The group's Web site asked volunteers to travel to Washington before the two-week spring recess to lean on 66 Democratic lawmakers in the House of Representatives that they consider to be wavering on Obama's plan: "We want to let them know there is only one vote their constituents will support: No on Obamacare."
Organizers plan to videotape the meetings and release them to constituents.
In the pro-legislation camp, thousands of supporters of Obama's plan many organized by unions and some dressed in hospital gowns with tubes taped to their faces protested outside a Washington hotel where a meeting was being held by America's Health Insurance Plans, the trade group of health insurers.
Ten protesters crossed a police line saying they were there to make citizens' arrests of insurance officials. Police hauled the 10 away.

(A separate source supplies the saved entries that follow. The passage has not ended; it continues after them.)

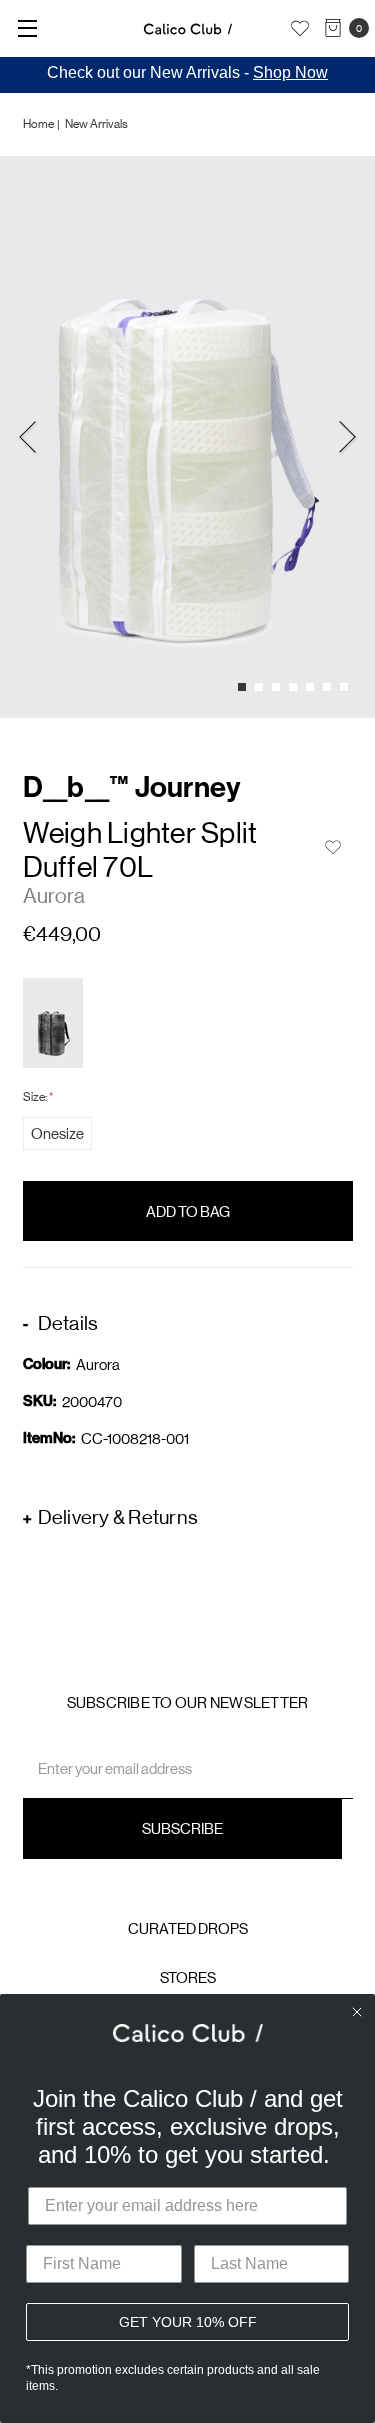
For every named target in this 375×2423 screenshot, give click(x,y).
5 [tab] (310, 687)
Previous (28, 437)
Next (347, 437)
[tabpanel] (187, 437)
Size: (38, 1097)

At an earlier rally nearby, Howard Dean, the physician, former Vermont governor and 2004 Democratic presidential candidate, declared that Republicans are in the bag for insurance companies. He said the question for wavering Democrats is: "Are you for the insurance companies or the American people?"
Sen. Barbara Boxer, D-Calif., a supporter of the overhaul, said demonstrations do sway congressional votes.
"The more people rally, the more it shows people here they care," she said. "It adds to the excitement. It tells you people are engaged."
But Sen. Ben Nelson, D-Neb., a moderate, added that "you have to remember that there are those who are quiet who merit consideration."
Republicans remain united against the legislation.
Sen. John Thune, R-S.D., said lawmakers who support Obama's plan will be casting a vote for "higher taxes, Medicare cuts and higher premiums for most Americans. Those core elements and core features of that bill have not changed."